__Data shown__
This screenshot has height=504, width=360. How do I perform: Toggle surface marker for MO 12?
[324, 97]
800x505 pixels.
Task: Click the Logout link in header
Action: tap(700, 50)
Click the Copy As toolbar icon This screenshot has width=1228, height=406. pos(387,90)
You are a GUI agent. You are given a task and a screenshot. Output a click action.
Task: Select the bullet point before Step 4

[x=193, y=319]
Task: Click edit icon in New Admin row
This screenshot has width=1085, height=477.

--

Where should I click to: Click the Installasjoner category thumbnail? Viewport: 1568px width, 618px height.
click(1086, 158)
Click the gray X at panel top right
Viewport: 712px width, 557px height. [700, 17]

__Task requirements__
Word for word, restate the lines above from the line containing "Task: Select the bullet point before Step 4" through the line containing "This screenshot has width=1085, height=477.", with both included and nothing else.

__Solution to the problem__
Task: Select the bullet point before Step 4

[x=193, y=319]
Task: Click edit icon in New Admin row
This screenshot has width=1085, height=477.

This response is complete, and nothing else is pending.